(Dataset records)

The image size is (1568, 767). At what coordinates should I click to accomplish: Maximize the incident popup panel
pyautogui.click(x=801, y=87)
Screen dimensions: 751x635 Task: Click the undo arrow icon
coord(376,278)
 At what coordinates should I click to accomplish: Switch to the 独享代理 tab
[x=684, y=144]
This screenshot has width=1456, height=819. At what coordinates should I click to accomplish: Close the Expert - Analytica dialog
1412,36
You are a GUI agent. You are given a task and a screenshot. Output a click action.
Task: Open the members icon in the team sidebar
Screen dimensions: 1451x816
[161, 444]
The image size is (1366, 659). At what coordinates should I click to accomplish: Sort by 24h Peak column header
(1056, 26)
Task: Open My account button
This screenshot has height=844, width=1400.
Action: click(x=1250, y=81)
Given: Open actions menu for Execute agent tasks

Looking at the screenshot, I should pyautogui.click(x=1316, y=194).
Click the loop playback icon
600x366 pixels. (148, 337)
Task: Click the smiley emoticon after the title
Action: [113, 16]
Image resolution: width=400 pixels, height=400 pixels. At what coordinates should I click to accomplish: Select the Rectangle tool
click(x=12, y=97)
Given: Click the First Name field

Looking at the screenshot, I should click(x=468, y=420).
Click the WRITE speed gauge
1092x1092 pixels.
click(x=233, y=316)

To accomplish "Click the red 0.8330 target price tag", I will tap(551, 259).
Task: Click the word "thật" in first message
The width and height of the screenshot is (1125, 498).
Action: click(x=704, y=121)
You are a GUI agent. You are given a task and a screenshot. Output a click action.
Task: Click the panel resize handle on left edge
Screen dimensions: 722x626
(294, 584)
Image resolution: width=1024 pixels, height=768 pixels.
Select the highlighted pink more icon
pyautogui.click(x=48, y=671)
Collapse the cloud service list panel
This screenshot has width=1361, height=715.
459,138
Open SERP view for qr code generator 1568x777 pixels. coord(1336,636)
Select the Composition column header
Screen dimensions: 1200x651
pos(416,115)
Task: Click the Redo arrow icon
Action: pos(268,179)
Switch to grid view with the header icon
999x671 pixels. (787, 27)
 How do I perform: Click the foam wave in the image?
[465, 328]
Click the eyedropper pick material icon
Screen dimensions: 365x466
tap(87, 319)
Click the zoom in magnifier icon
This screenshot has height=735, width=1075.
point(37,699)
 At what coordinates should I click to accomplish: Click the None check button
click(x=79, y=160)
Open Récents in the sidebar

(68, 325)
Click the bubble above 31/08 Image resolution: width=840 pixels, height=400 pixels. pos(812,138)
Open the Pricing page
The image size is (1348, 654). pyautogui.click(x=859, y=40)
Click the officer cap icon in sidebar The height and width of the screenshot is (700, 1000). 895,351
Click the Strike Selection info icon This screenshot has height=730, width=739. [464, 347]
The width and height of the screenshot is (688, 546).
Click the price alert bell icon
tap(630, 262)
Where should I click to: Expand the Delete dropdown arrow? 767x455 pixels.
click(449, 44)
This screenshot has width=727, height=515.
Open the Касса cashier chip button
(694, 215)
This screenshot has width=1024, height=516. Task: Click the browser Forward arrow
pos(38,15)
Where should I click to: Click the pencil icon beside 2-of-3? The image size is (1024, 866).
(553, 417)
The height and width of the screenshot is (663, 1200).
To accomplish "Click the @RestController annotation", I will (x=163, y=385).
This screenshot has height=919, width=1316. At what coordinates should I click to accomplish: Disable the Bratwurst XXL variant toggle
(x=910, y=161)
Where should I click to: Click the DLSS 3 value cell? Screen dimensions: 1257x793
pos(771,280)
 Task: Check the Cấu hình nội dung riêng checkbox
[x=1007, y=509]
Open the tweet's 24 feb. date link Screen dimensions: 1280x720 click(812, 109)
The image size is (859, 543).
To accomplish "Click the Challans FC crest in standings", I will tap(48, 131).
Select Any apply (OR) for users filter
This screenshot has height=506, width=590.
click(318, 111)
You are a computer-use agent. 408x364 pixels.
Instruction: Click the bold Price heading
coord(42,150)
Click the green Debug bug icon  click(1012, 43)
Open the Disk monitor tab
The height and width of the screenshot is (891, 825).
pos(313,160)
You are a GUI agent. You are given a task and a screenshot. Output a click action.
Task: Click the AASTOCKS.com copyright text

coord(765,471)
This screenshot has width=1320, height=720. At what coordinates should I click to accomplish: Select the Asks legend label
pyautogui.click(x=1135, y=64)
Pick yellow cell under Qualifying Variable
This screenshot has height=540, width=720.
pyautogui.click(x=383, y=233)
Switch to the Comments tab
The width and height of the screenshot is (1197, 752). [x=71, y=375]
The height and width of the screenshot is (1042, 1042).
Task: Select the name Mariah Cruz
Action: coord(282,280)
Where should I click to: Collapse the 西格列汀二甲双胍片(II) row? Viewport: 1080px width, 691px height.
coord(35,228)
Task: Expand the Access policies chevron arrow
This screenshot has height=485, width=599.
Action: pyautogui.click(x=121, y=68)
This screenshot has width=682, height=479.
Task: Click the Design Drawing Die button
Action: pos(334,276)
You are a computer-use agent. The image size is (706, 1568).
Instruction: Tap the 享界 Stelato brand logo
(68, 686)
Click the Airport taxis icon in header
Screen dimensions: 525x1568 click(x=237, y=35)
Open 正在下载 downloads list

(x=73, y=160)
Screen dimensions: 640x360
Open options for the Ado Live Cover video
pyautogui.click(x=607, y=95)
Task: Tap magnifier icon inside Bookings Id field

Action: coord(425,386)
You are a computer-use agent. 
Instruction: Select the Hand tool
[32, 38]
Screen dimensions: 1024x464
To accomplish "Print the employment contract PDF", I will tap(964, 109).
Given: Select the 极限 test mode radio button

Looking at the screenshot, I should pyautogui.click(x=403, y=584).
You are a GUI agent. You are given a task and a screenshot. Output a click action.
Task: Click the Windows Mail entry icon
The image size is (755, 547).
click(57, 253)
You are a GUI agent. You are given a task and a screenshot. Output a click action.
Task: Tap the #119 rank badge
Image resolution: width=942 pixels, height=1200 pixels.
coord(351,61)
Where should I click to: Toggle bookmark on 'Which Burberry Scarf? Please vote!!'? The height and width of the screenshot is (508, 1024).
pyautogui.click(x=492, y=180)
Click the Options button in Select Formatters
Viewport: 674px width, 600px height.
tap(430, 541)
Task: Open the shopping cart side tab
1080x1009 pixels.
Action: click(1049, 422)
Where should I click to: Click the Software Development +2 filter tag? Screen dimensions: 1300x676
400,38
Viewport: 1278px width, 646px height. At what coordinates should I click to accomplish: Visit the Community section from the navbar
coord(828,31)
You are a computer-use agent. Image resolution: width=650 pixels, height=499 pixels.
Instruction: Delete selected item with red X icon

What you will do:
Every entry must appear again in the answer, exactly as written.

Output of the exercise:
The image size is (1568, 767). At what coordinates should I click to accomplish: Maximize the incident popup panel
pyautogui.click(x=801, y=87)
Screen dimensions: 751x635 Task: Click the undo arrow icon
coord(376,278)
 At what coordinates should I click to accomplish: Switch to the 独享代理 tab
[x=684, y=144]
This screenshot has width=1456, height=819. At what coordinates should I click to accomplish: Close the Expert - Analytica dialog
1412,36
You are a GUI agent. You are given a task and a screenshot. Output a click action.
Task: Open the members icon in the team sidebar
Screen dimensions: 1451x816
[161, 444]
The image size is (1366, 659). At what coordinates should I click to accomplish: Sort by 24h Peak column header
(1056, 26)
Task: Open My account button
This screenshot has height=844, width=1400.
Action: click(x=1250, y=81)
Given: Open actions menu for Execute agent tasks

Looking at the screenshot, I should pyautogui.click(x=1316, y=194).
Click the loop playback icon
600x366 pixels. (148, 337)
Task: Click the smiley emoticon after the title
Action: [113, 16]
Image resolution: width=400 pixels, height=400 pixels. At what coordinates should I click to accomplish: Select the Rectangle tool
click(x=12, y=97)
Given: Click the First Name field

Looking at the screenshot, I should click(x=468, y=420).
Click the WRITE speed gauge
1092x1092 pixels.
click(x=233, y=316)

To accomplish "Click the red 0.8330 target price tag", I will tap(551, 259).
Task: Click the word "thật" in first message
The width and height of the screenshot is (1125, 498).
Action: click(x=704, y=121)
You are a GUI agent. You are given a task and a screenshot. Output a click action.
Task: Click the panel resize handle on left edge
Screen dimensions: 722x626
(294, 584)
Image resolution: width=1024 pixels, height=768 pixels.
Select the highlighted pink more icon
pyautogui.click(x=48, y=671)
Collapse the cloud service list panel
This screenshot has width=1361, height=715.
459,138
Open SERP view for qr code generator 1568x777 pixels. coord(1336,636)
Select the Composition column header
Screen dimensions: 1200x651
pos(416,115)
Task: Click the Redo arrow icon
Action: pos(268,179)
Switch to grid view with the header icon
999x671 pixels. (787, 27)
 How do I perform: Click the foam wave in the image?
[465, 328]
Click the eyedropper pick material icon
Screen dimensions: 365x466
tap(87, 319)
Click the zoom in magnifier icon
This screenshot has height=735, width=1075.
point(37,699)
 At what coordinates should I click to accomplish: Click the None check button
click(x=79, y=160)
Open Récents in the sidebar

(68, 325)
Click the bubble above 31/08 Image resolution: width=840 pixels, height=400 pixels. pos(812,138)
Open the Pricing page
The image size is (1348, 654). pyautogui.click(x=859, y=40)
Click the officer cap icon in sidebar The height and width of the screenshot is (700, 1000). 895,351
Click the Strike Selection info icon This screenshot has height=730, width=739. [464, 347]
The width and height of the screenshot is (688, 546).
Click the price alert bell icon
tap(630, 262)
Where should I click to: Expand the Delete dropdown arrow? 767x455 pixels.
click(449, 44)
This screenshot has width=727, height=515.
Open the Касса cashier chip button
(694, 215)
This screenshot has width=1024, height=516. Task: Click the browser Forward arrow
pos(38,15)
Where should I click to: Click the pencil icon beside 2-of-3? The image size is (1024, 866).
(553, 417)
The height and width of the screenshot is (663, 1200).
To accomplish "Click the @RestController annotation", I will (x=163, y=385).
This screenshot has height=919, width=1316. At what coordinates should I click to accomplish: Disable the Bratwurst XXL variant toggle
(x=910, y=161)
Where should I click to: Click the DLSS 3 value cell? Screen dimensions: 1257x793
pos(771,280)
 Task: Check the Cấu hình nội dung riêng checkbox
[x=1007, y=509]
Open the tweet's 24 feb. date link Screen dimensions: 1280x720 click(812, 109)
The image size is (859, 543).
To accomplish "Click the Challans FC crest in standings", I will tap(48, 131).
Select Any apply (OR) for users filter
This screenshot has height=506, width=590.
click(318, 111)
You are a computer-use agent. 408x364 pixels.
Instruction: Click the bold Price heading
coord(42,150)
Click the green Debug bug icon  click(1012, 43)
Open the Disk monitor tab
The height and width of the screenshot is (891, 825).
pos(313,160)
You are a GUI agent. You are given a task and a screenshot. Output a click action.
Task: Click the AASTOCKS.com copyright text

coord(765,471)
This screenshot has width=1320, height=720. At what coordinates should I click to accomplish: Select the Asks legend label
pyautogui.click(x=1135, y=64)
Pick yellow cell under Qualifying Variable
This screenshot has height=540, width=720.
pyautogui.click(x=383, y=233)
Switch to the Comments tab
The width and height of the screenshot is (1197, 752). [x=71, y=375]
The height and width of the screenshot is (1042, 1042).
Task: Select the name Mariah Cruz
Action: coord(282,280)
Where should I click to: Collapse the 西格列汀二甲双胍片(II) row? Viewport: 1080px width, 691px height.
coord(35,228)
Task: Expand the Access policies chevron arrow
This screenshot has height=485, width=599.
Action: pyautogui.click(x=121, y=68)
This screenshot has width=682, height=479.
Task: Click the Design Drawing Die button
Action: pos(334,276)
You are a computer-use agent. The image size is (706, 1568).
Instruction: Tap the 享界 Stelato brand logo
(68, 686)
Click the Airport taxis icon in header
Screen dimensions: 525x1568 click(x=237, y=35)
Open 正在下载 downloads list

(x=73, y=160)
Screen dimensions: 640x360
Open options for the Ado Live Cover video
pyautogui.click(x=607, y=95)
Task: Tap magnifier icon inside Bookings Id field

Action: coord(425,386)
You are a computer-use agent. 
Instruction: Select the Hand tool
[32, 38]
Screen dimensions: 1024x464
To accomplish "Print the employment contract PDF", I will tap(964, 109).
Given: Select the 极限 test mode radio button

Looking at the screenshot, I should pyautogui.click(x=403, y=584).
You are a GUI agent. You are given a task and a screenshot. Output a click action.
Task: Click the Windows Mail entry icon
The image size is (755, 547).
click(57, 253)
You are a GUI agent. You are given a task and a screenshot. Output a click action.
Task: Tap the #119 rank badge
Image resolution: width=942 pixels, height=1200 pixels.
coord(351,61)
Where should I click to: Toggle bookmark on 'Which Burberry Scarf? Please vote!!'? The height and width of the screenshot is (508, 1024).
pyautogui.click(x=492, y=180)
Click the Options button in Select Formatters
Viewport: 674px width, 600px height.
tap(430, 541)
Task: Open the shopping cart side tab
1080x1009 pixels.
Action: click(1049, 422)
Where should I click to: Click the Software Development +2 filter tag? Screen dimensions: 1300x676
400,38
Viewport: 1278px width, 646px height. At what coordinates should I click to accomplish: Visit the Community section from the navbar
coord(828,31)
You are a computer-use agent. Image resolution: width=650 pixels, height=499 pixels.
Instruction: Delete selected item with red X icon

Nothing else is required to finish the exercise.